UCLA's Edward Leamer presented a bracing paper at the Federal Reserve's annual conference in Jackson Hole, Wyoming, a few weeks ago. The money paragraph:

Only twice have we had this kind of housing collapse without a recession, in 1951 and in 1967, and both times the Department of Defense came to the rescue, because of the Korean War and the Vietnam war. We don't want that kind of rescue this time, do we?

Leamer is saying that housing crunches would have produced recessions in 1951 and 1967 had federal war spending not stimulated the economy and compensated for housing weakness. Recessions, of course are protracted periods (usually at least six months) of shrinking economic output and employment, which are bad all around for the country. Unemployment goes up, tax revenue goes down and people suffer.

A year ago (Aug. 20, 2006) I wrote a "why there won't be a recession" column. Among the reasons I gave:

-- History is strewn with many more recession warnings than recessions.

-- The housing bubble is not the same as the tech-stock bubble.if the nation could survive terrorist attacks and the evaporation of $7 trillion in 1990s stock wealth with only a mild recession in 2001, surely it can get past an orderly softening in home prices without any recession.

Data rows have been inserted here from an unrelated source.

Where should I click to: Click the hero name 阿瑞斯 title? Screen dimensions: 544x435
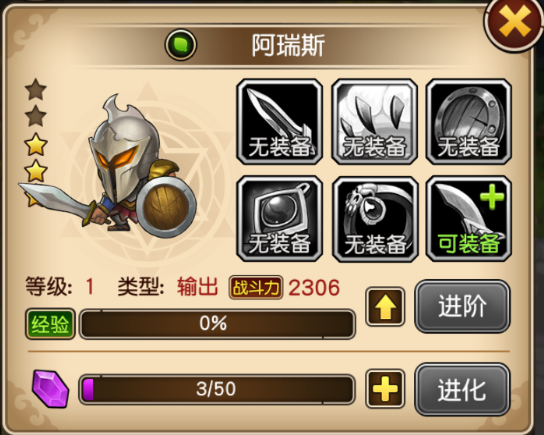(x=288, y=45)
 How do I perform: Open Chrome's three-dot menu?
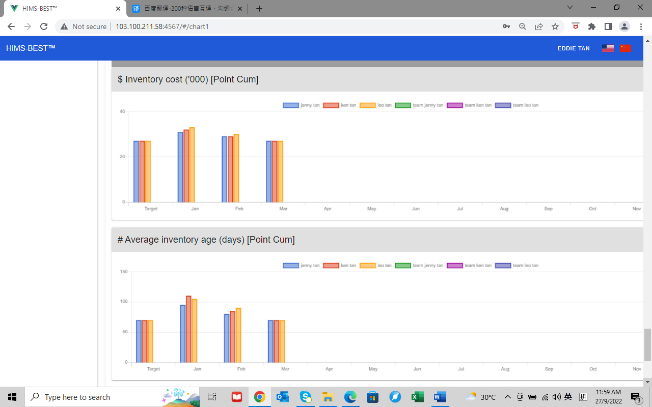(x=639, y=26)
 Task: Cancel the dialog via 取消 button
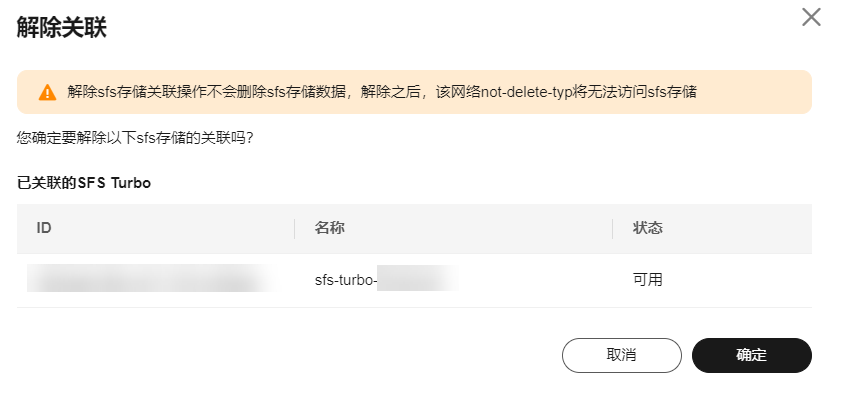pyautogui.click(x=622, y=355)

-- Consumers, though stretched, are better off than you think. The scary charts of ballooning personal debt neglect to show that interest rates on the debt are lower than they have been in decades. Household debt service - monthly interest and principal payments - has risen much more slowly.

-- Technology efficiencies make recessions less likely. A traditional recession trigger was the inventory glut, which occurred when factory managers overestimated demand. By the time they realized customers weren't buying, they had to lay off employees to work down excess stocks, which converted what might have been a mild slowdown into something worse. Now everything is linked by computers. The cash register at Home Depot talks to the Black & Decker factory, meaning manufacturers can tune production with consumer needs without traumatic jolts. At the same time, service businesses make up a bigger piece of the economy than ever, which also reduces the odds of overproduction. It's hard to have an inventory glut of haircuts.

This is a big reason that the country has had only two recessions since 1982.

-- Banks are fine. Another recession trigger is the credit drought, when bank balance sheets deteriorate, regulators get goosey and loans are hard to get at any rate. A credit drought helped produce the recession of 1990, but there is no sign of one now.

-- Long-term interest rates are still low. According to Bankrate.com, you can get a 30-year mortgage for 6.1 percent. That's only about a percentage point higher than when rates reached their lows in 2003.

-- The world economy is healthier than it has been in years. I'm not sure I agree with Morgan Stanley economist Richard Berner, who wrote last week that global growth could "sustainably boost U.S. net exports for the first time in two decades" and spur a comeback in business investment. But it should bolster exports somewhat and diminish odds of a downturn.

I'm sticking to the "slowdown but no recession" prediction, but more out of stubbornness than conviction. The odds of recession have gone up a lot. The expanding global economy, low interest rates and technology-fine tuning are still working against recession. But there is a credit drought -- not in banks but in the bond and secondary loan market. The consumer is a question mark. And in many parts of the country what's going on in real estate is not "an orderly softening of housing prices."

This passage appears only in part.